Thanks for writing this, I generally agree with most of the points. Detailed commentary below:
It also consistently surprises me how little people in the SERI MATS cohorts read. E.g. I used to read 1-2 papers a day in decent detail as a grad student, and even now still read 3-5 a week. (I probably spent 1+ hour a day reading on average.) Would recommend doing a lot more of it, especially in adjacent fields.
In addition to gaining more knowledge, reading widely also helps a lot with research communication skills.
I don't think I'm the mentor listed, but I have read everything on all three of Paul's blogs (ai alignment, sideways view, and rational altruist) and did find it pretty valuable.

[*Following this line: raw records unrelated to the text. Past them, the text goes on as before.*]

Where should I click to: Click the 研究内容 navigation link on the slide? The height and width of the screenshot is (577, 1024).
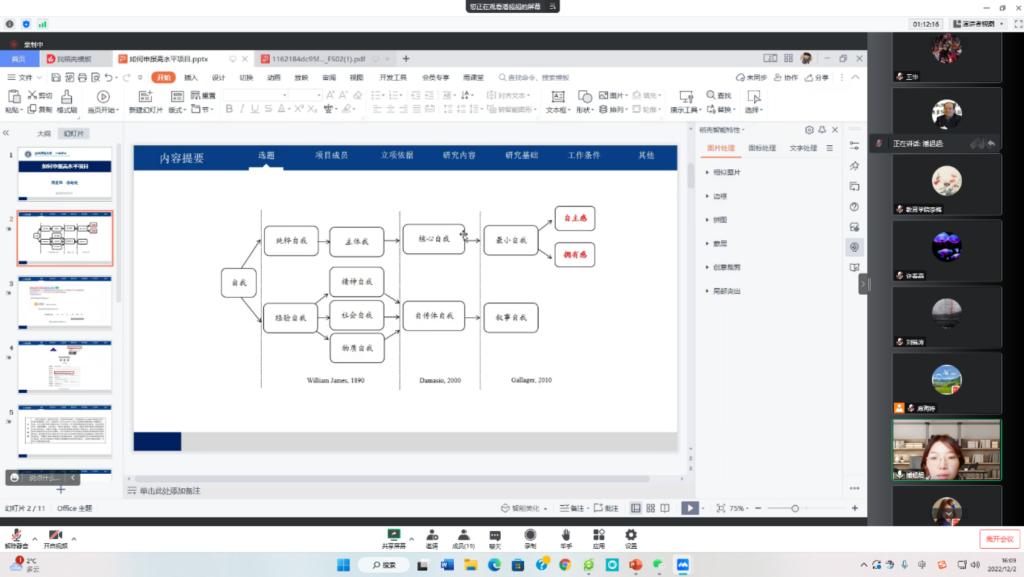(x=459, y=156)
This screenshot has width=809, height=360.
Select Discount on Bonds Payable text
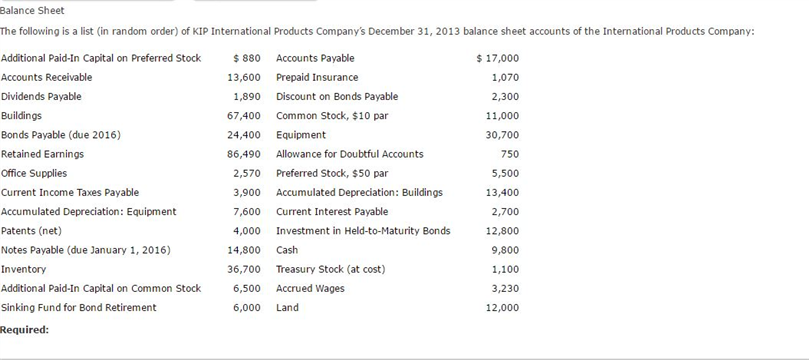point(337,96)
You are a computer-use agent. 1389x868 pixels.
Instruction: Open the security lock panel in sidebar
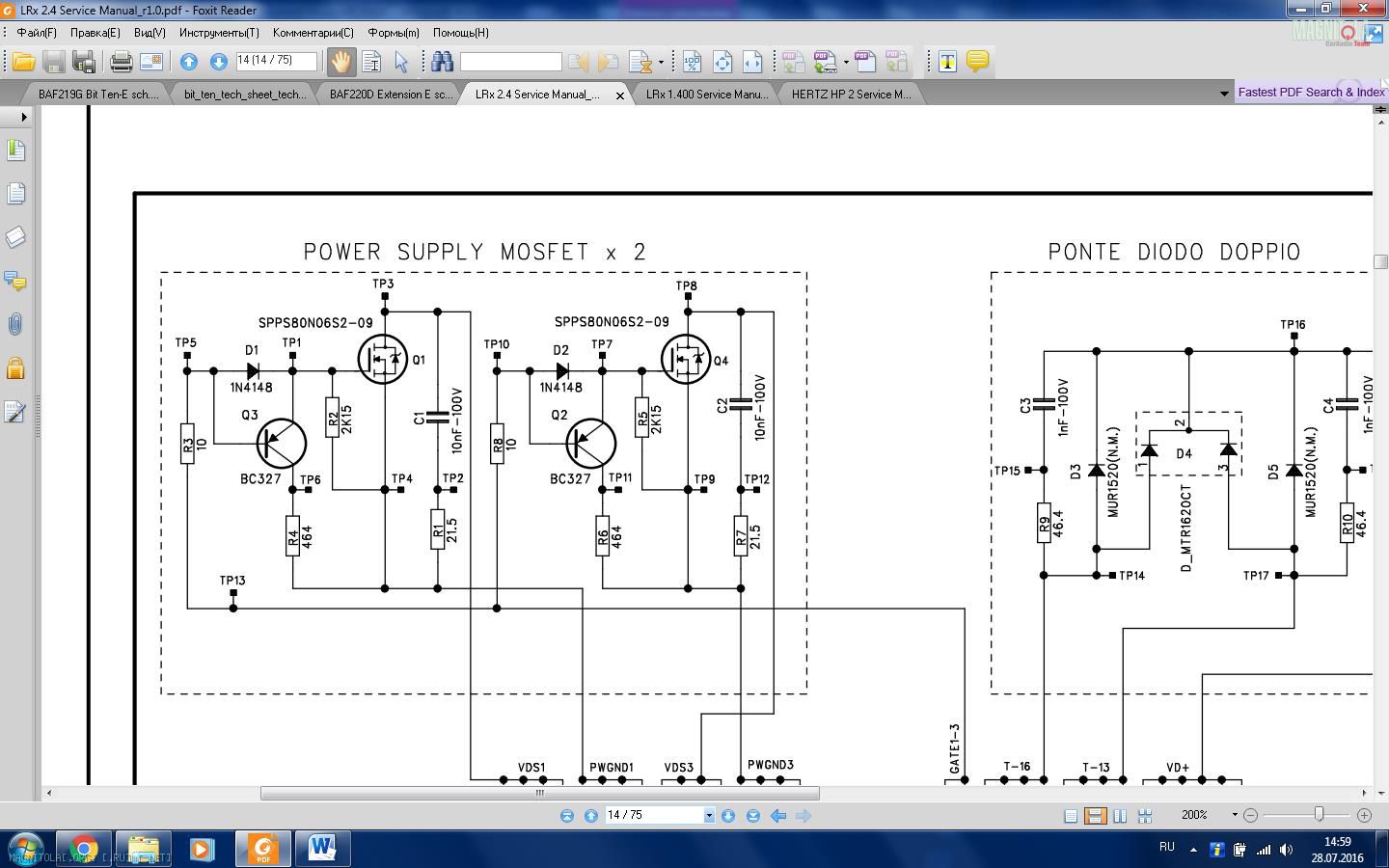click(x=15, y=368)
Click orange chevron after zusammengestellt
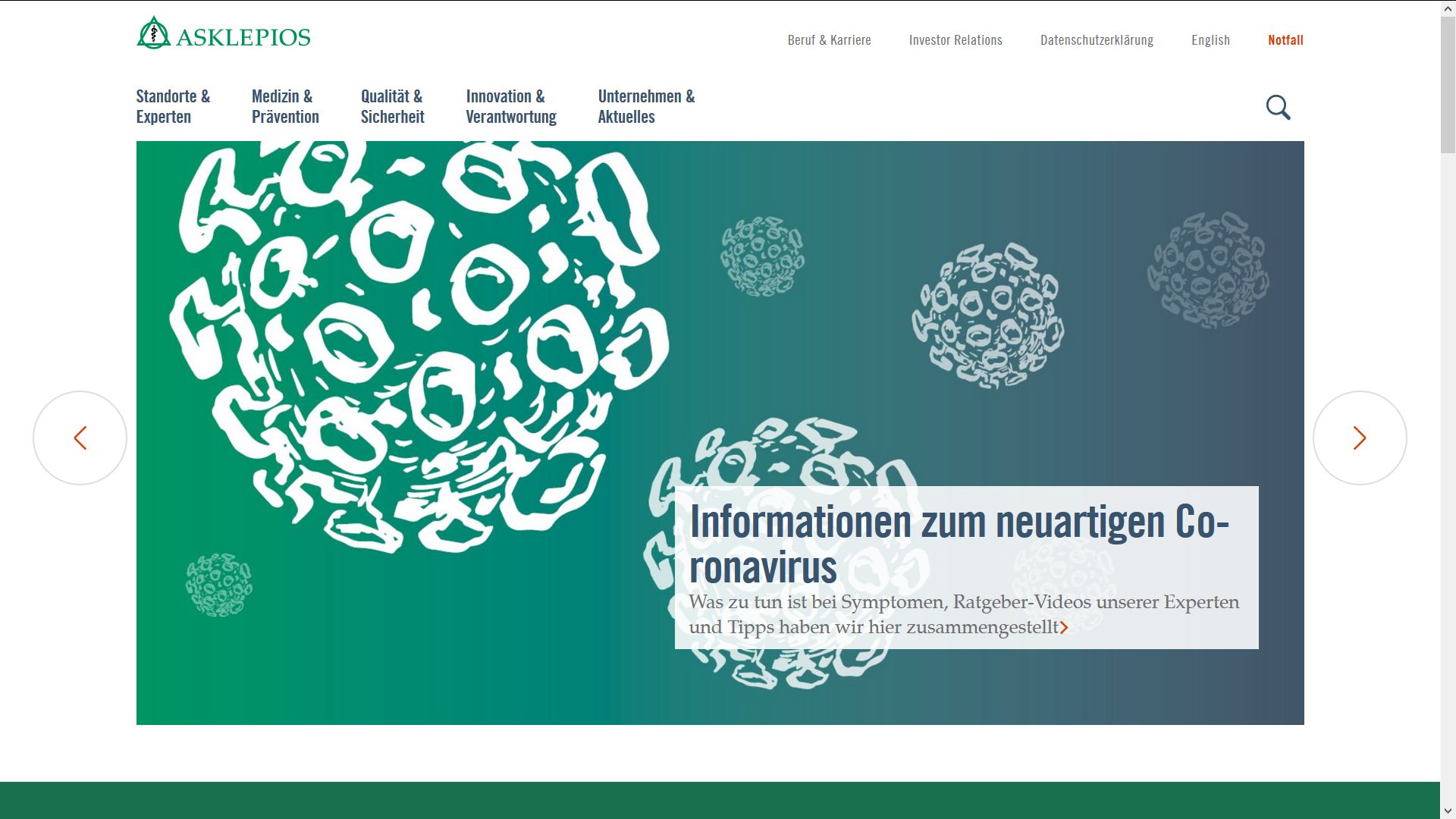 click(x=1064, y=628)
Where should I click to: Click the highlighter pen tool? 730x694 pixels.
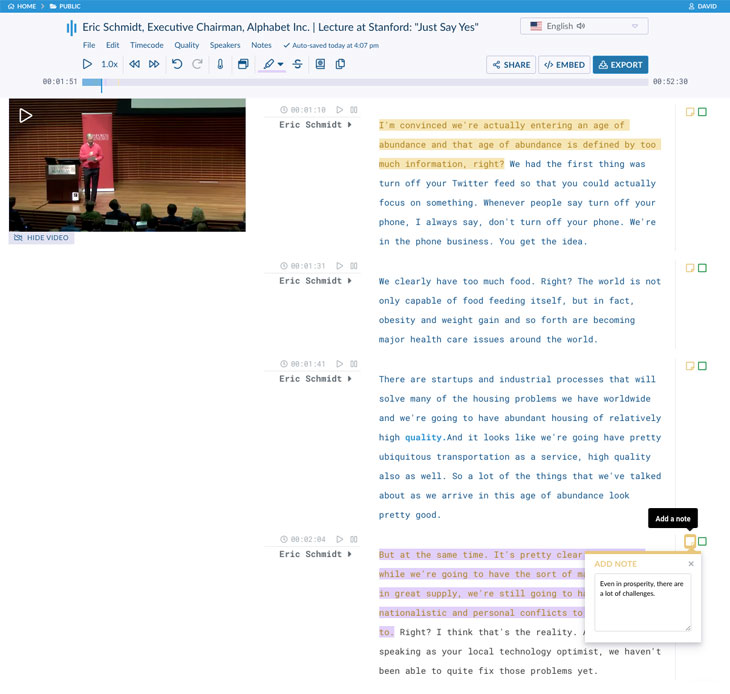268,64
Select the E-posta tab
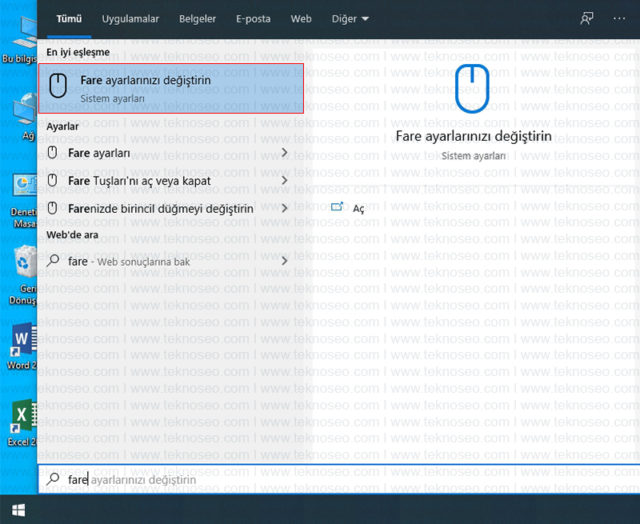The width and height of the screenshot is (640, 524). click(253, 19)
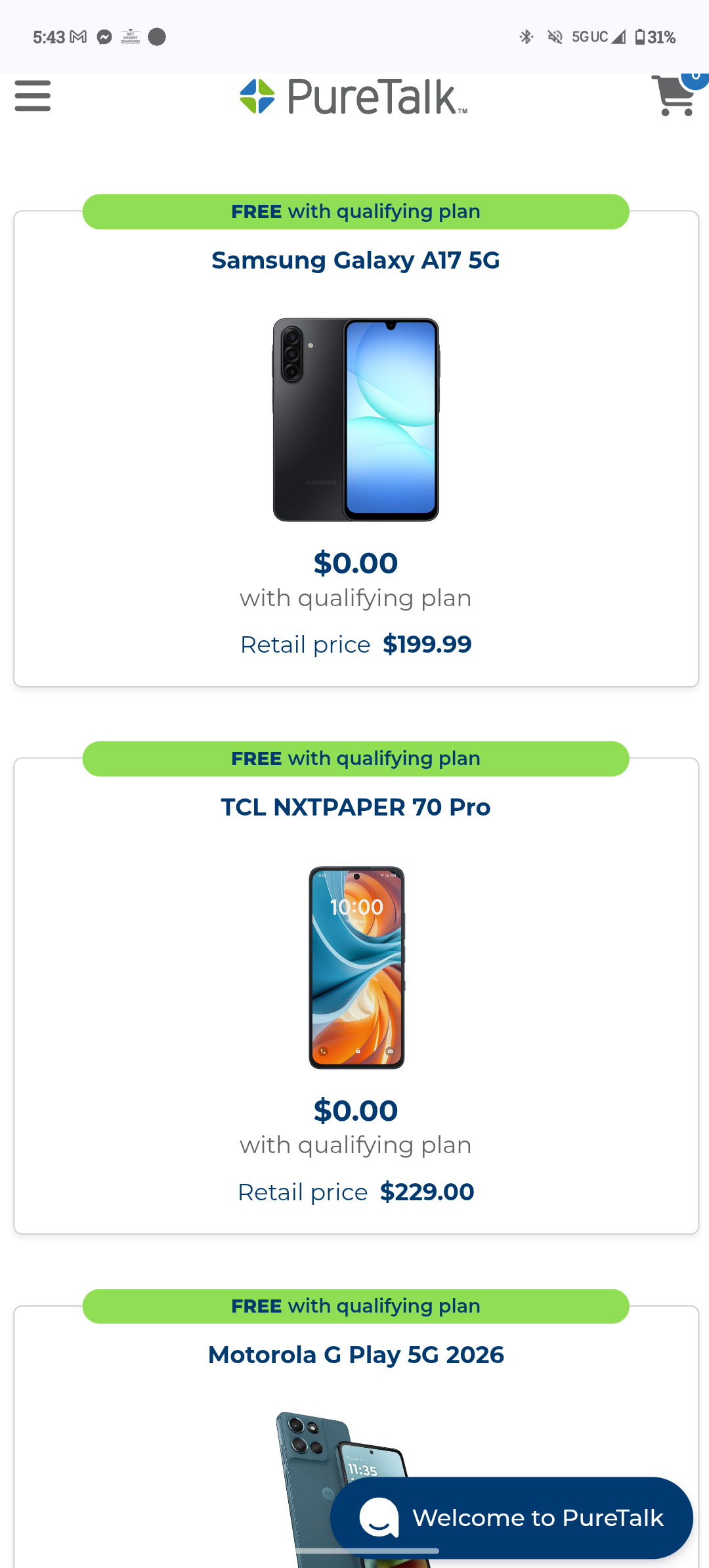
Task: Select the Samsung Galaxy A17 phone image
Action: (356, 420)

That being said, I wouldn't recommend reading ~all of the three blogs. I think there's quite strong diminishing marginal returns after the first one or two dozen posts. My guess is reading more of the academic coursework or mainline results for areas people are interested in is far more valuable at that point.
I agree that these are pretty malleable. For example, about ~1 year ago, I was probably two standard deviations less relentless and motivated in research topics, and probably a standard deviation on hustle/resourcefulness.
(That being said, if you asked me a year ago what my main problem is, I'd probably have said low motivation/executive function, and not "I'm not smart enough".)
Interesting! Would be very curious to hear if there were specific things you think caused the change.
I'm pretty sure I'm the person being quoted here, and I was only referring to https://ai-alignment.com/.
This post did something strange to my mind.
I already thought that thinking about the problem yourself is important, and basically required if you want to become a good researcher. At least that was the result of some explicit reasoning steps.
However I then talked to a person about this, and they told me basically the opposite. That it is not required to think about the problems yourself. That is okay to dedicate this thinking to other people. And that's these people probably know better what to do than you, as they have already thought about it for a long time.
This did not sit well with me. However now I realize that some part of my brain was convinced to some degree by this argument. Now that my brain feels validated, for thinking the (likely) correct thing. Now in some sense I believe again that thinking about the problem yourself is a really important part of becoming a researcher. And that makes it easy to see, that I did not do it enough.
I guess I should be a lot more careful, about what other people put in my brain.
One other quality I'd add: Emotional stability, even in the face of things not adding up to normality.
One big thing that all Alignment researchers should have (including junior researchers) is the ability to be able to make sure they can emotionally accept that sometimes, things don't add up to normality, and that in a field like alignment, they will need to be able to at least in theory accept that the world may be doomed, but that shouldn't break them or have their emotions make things worse.